§ **Stated problem**:
Could you copy out every one of the records below word for word, leaving out the pictures?

** START Data provided **

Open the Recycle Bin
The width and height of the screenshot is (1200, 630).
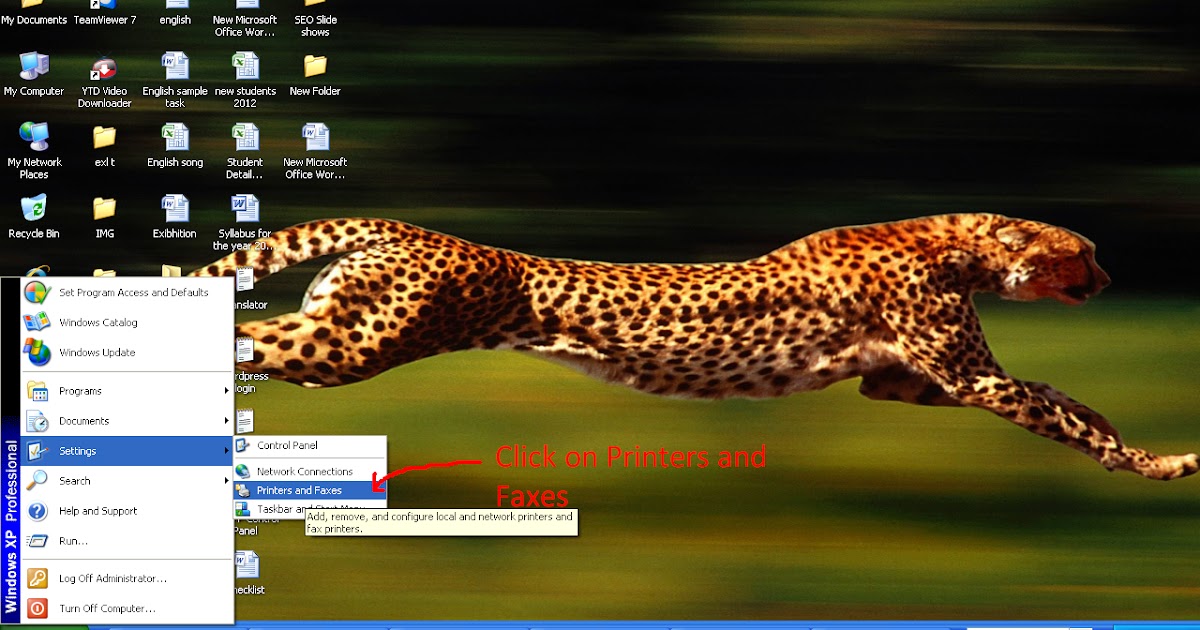(x=33, y=213)
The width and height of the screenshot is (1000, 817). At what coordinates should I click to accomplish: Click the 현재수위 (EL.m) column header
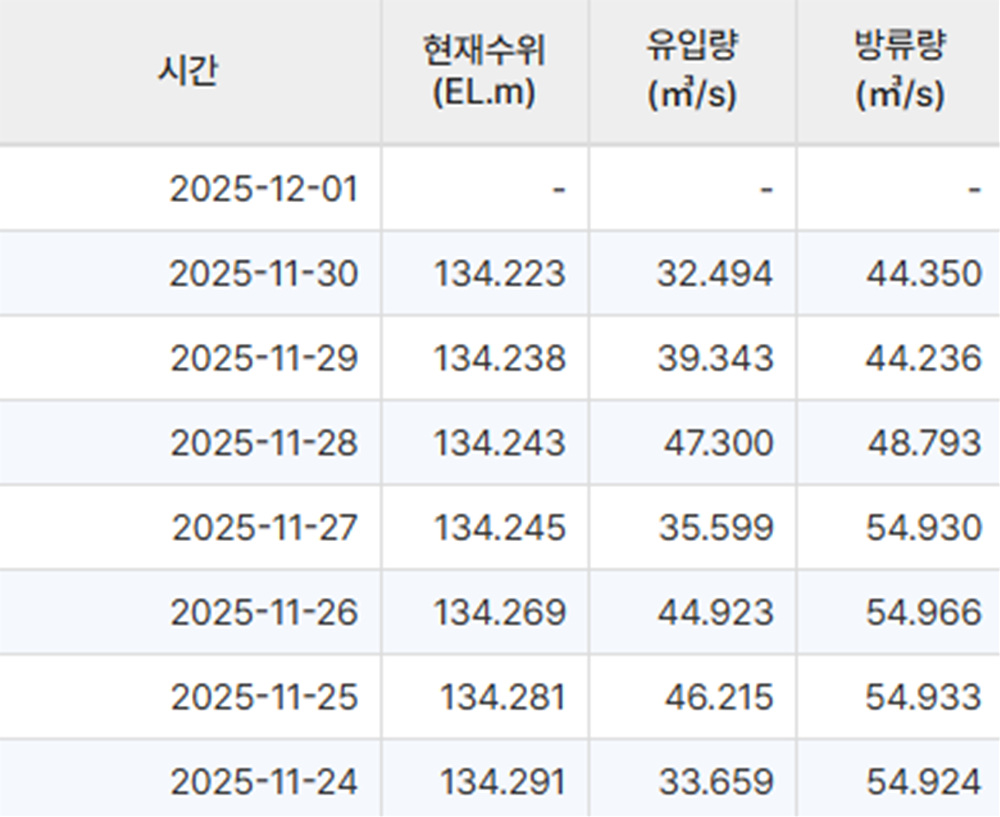pos(484,72)
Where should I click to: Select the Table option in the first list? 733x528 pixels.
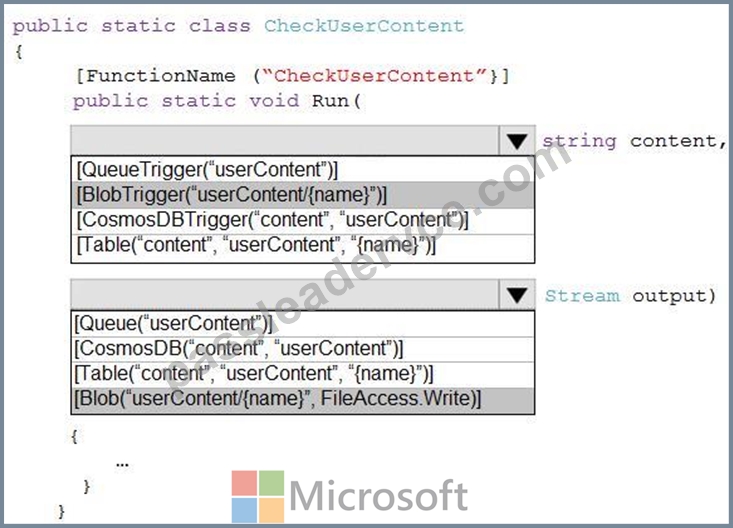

** END Data provided **

§ **Reply to the exercise**:
Open the Recycle Bin
The width and height of the screenshot is (1200, 630).
(x=33, y=213)
The width and height of the screenshot is (1000, 817). At what coordinates should I click to accomplish: Click the 현재수위 (EL.m) column header
pos(484,72)
Where should I click to: Select the Table option in the first list? 733x528 pixels.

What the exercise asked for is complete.